Viéndola más detenidamente, el hostelero se percató que la mujer tenía varias cicatrices parecidas a pinchazos en ambos brazos, como si se hubiera clavado muchos alfileres o agujas al mismo tiempo. Ésta, incomoda, los cruzó y fue hasta las escaleras que daban a la segunda planta.
-Será mejor que subamos. Estamos muy cansadas.
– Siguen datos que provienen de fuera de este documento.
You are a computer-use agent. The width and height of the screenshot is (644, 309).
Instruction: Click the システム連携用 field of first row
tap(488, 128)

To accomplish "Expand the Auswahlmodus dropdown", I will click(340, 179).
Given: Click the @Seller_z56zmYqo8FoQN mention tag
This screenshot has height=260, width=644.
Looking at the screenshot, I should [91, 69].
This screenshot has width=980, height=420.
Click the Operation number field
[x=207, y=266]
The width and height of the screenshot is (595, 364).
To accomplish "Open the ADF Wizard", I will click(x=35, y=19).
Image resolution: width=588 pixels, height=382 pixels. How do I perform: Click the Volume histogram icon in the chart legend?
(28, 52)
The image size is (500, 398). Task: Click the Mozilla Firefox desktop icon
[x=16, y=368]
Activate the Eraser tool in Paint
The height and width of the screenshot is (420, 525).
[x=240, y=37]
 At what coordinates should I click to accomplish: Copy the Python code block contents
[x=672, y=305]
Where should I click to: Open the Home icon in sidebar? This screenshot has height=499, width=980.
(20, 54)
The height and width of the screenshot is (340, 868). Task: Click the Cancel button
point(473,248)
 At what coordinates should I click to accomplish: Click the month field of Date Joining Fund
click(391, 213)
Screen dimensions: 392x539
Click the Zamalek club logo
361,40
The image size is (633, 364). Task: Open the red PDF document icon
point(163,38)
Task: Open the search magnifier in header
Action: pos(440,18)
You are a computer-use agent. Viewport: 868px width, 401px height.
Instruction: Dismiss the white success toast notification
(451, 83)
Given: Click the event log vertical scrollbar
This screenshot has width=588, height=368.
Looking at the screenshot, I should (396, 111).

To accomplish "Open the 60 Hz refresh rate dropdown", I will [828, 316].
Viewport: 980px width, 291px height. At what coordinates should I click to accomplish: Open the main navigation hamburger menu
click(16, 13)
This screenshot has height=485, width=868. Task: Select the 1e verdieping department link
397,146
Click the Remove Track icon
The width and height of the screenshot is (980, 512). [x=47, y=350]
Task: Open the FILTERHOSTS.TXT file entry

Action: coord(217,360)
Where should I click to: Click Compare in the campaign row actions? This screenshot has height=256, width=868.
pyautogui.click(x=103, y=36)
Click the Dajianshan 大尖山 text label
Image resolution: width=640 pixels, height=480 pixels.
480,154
-Si, claro, señora, por favor sigan.
Al llegar a la habitación, el hombre no podía apartar la vista de la niña, quien se había sentado en la cama y con parsimonia y delicadeza desenredaba de su pequeño cuerpo y extremidades su larga extensión de cabello. Aquella trenza debía medir unos dos metro y medio, pensó el desconcertado hombre. Por un momento tuvo la impresión de que aquella cosa se movía por si sola, ahí encima de las sabanas. Sintió un ligero estremecimiento al verse tocado por esos ojos tan negros e inexpresivos de la pequeña.
-Es... muy callada la niña - alcanzó a decir.
-De nacimiento -dijo la mujer- Es sordomuda.
-Eh...bueno, yo las dejo- exclamó presuroso por salir de aquel cuarto- La cena es a las siete en el comedor.
-No se preocupe. No creo que bajemos -dijo ella, mirando por la ventana cómo caía la noche- Ya nos vamos a acostar. Cierre al salir.
-Hasta mañana, entonces, señora.
Al cerrar la puerta, cuando estuvo afuera, pudo escuchar a la mujer como si estuviera regañando a su hija, luego silencio, después susurros y lo que parecía un leve llanto. Estaba pegando más la oreja a la puerta cuando sintió que algo se movía a sus pies. Miró hacia abajo y vio asustado que unos negros cabellos salían por debajo de la puerta. Sin pensarlo dos veces se largó de ahí.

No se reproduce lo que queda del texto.